E’ successo nel 2006, quando la rediviva Rosa nel pugno aborti. L’allora segretario radicale Daniele Capezzone ripartì come un razzo a criticare il suo non ancora capo Berlusconi e, per par condicio, i propri (in teoria) allora alleati Prodi e Fassino. E fu cosi anche nel 2005, quando dopo la sconfitta del referendum sulla fecondazione assistita concepirono la Rosa nel pugno.

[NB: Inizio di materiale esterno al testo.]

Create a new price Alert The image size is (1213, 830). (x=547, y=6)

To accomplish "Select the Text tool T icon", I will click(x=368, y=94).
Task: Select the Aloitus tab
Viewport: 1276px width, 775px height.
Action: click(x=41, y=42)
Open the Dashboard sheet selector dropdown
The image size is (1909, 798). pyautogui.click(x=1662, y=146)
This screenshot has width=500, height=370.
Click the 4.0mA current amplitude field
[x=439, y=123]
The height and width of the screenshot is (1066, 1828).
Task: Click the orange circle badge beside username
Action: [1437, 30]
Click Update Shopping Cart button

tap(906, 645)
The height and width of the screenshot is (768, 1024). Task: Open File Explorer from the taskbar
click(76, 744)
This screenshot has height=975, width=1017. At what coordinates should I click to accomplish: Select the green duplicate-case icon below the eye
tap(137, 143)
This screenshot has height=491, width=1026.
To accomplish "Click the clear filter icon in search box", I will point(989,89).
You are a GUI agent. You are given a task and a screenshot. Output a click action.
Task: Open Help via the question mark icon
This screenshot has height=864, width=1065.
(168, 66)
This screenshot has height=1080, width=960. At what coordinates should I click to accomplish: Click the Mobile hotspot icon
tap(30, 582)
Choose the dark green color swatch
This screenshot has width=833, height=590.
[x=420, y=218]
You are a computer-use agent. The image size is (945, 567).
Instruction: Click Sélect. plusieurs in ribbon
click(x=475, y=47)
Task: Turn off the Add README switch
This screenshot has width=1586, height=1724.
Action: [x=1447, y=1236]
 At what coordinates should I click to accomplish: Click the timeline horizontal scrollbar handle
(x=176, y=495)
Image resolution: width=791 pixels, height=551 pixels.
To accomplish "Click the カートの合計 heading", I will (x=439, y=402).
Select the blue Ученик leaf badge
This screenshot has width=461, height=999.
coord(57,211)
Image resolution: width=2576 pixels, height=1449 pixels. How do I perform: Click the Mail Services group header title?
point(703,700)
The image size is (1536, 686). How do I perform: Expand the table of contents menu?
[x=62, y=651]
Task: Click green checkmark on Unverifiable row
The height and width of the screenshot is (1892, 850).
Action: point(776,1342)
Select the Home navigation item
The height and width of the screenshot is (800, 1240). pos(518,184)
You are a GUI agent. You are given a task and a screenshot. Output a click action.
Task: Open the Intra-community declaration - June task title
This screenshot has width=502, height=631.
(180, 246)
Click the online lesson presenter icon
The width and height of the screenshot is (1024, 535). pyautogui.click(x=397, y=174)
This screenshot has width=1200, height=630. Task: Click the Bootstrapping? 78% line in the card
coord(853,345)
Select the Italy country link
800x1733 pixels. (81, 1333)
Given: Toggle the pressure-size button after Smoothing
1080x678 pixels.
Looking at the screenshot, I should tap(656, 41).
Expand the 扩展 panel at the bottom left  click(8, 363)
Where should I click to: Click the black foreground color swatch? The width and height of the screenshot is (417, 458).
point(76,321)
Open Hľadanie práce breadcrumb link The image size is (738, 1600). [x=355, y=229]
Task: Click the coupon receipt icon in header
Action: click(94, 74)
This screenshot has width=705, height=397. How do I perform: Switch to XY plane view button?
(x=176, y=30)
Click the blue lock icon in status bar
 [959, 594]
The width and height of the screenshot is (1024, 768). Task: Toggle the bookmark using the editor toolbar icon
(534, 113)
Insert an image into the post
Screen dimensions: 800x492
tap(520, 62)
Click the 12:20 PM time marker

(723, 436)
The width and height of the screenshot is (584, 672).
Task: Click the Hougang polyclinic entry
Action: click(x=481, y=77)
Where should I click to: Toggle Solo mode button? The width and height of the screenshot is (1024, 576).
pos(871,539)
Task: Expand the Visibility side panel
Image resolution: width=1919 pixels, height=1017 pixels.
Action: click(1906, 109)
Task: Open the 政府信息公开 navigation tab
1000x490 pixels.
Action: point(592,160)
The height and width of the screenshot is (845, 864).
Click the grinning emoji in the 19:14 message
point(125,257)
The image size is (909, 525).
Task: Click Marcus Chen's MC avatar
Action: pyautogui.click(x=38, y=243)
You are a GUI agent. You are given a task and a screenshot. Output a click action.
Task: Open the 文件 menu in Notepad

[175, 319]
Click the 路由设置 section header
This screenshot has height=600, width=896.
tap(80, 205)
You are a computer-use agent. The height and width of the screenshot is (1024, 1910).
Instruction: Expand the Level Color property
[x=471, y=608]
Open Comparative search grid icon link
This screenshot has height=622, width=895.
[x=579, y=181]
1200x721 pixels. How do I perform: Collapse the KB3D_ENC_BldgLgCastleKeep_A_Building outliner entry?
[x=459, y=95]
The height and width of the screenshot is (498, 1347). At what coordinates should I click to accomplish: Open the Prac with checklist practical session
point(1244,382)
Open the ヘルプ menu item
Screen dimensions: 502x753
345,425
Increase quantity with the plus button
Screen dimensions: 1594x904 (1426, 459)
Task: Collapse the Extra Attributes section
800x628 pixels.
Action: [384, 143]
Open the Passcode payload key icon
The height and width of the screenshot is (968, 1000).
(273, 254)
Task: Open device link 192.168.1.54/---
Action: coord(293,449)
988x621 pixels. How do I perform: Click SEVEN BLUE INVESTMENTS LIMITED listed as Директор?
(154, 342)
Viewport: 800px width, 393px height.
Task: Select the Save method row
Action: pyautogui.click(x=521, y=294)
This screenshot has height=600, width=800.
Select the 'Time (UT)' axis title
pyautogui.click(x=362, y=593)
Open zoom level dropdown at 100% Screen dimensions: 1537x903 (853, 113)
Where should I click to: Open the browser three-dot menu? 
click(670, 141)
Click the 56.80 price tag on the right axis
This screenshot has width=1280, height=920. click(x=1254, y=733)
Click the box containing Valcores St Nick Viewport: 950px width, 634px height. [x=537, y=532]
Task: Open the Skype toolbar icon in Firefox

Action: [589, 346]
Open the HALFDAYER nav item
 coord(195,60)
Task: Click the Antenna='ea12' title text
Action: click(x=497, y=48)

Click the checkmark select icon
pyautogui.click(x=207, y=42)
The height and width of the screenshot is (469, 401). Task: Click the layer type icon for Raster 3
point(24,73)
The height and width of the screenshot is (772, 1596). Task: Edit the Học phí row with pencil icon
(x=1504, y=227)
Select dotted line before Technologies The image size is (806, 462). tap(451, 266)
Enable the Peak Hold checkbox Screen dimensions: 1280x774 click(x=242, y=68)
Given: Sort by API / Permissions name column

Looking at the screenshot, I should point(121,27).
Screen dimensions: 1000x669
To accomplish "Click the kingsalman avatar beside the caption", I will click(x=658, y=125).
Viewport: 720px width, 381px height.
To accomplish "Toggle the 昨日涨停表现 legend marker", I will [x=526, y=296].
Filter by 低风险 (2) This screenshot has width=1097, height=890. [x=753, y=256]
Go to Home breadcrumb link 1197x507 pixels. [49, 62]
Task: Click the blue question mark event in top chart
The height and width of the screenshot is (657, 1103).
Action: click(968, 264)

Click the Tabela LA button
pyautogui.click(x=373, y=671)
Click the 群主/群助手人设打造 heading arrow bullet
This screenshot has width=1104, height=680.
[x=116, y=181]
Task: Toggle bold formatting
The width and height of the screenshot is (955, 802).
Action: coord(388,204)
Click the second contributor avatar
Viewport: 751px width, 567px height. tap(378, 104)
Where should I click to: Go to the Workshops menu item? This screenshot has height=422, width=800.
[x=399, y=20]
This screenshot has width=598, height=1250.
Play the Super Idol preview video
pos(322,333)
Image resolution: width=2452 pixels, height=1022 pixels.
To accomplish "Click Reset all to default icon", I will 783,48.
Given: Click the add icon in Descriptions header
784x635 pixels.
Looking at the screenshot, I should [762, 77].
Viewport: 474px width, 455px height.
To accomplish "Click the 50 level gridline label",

E’ da sessant’anni che Pannella perde. All’inizio degli anni’50 esordì già in minoranza nel Pli di Malagodi. Con Eugenio Scalfari se ne andò e fondò il partito radicale. Subito batoste: zero eletti al comune di Roma nel ‘56, e due anni dopo alle politiche l’1,4%, ma assieme al Pri. In pratica, votarono per loro solo i lettori dei due settimanali «laici»: Il Mondo e L’Espresso. Non domi, i radicali da allora hanno sempre preteso di dettare la linea politica a tutti dall’alto del nulla del proprio consenso popolare. «Mosche cocchiere»: così, citando la favola di Fedro, Togliatti liquidava gli intellettuali che volevano consigliare e ammonire i capi, senza però sporcarsi le mani con il «sangue e merda» (© Rino Formica) della politica reale, del consenso conquistato porta a porta nelle periferie, del contatto con le miserie della gente e i suoi vizi. Perché il vizio di tutti gli idealisti illuminati d’Italia, da Pisacane a Ugo La Malfa, è sempre stato quello che gli scienziati della politica definiscono «minoritarismo».
Ancor oggi, i radicali sono convinti di aver ragione pur essendo una microminoranza. Vendola è riuscito a strappare il 10% per il suo partitino in Puglia, sull’onda della vittoria personale? I radicali in Lazio si sono fermati al solito 3%, nonostante il traino della Bonino.
Nel’99 Emma & Marco agguantarono il loro unico successo: 8% alle europee, secondo partito dopo Fi con punte del 18% in varie città del nord. Allora stavano a destra, liberali e liberisti. Poi non si accordarono con Berlusconi, e ripiombarono alle percentuali abituali. Chiunque, al loro posto, si sarebbe ritirato.
Loro invece ora vogliono insegnare al povero Bersani come guidare il Pd. Perché solo i radicali sono il sale della democrazia, i partigiani della legalità. Non per nulla stanno dietro al Pantheon, sede di «tutti gli dei».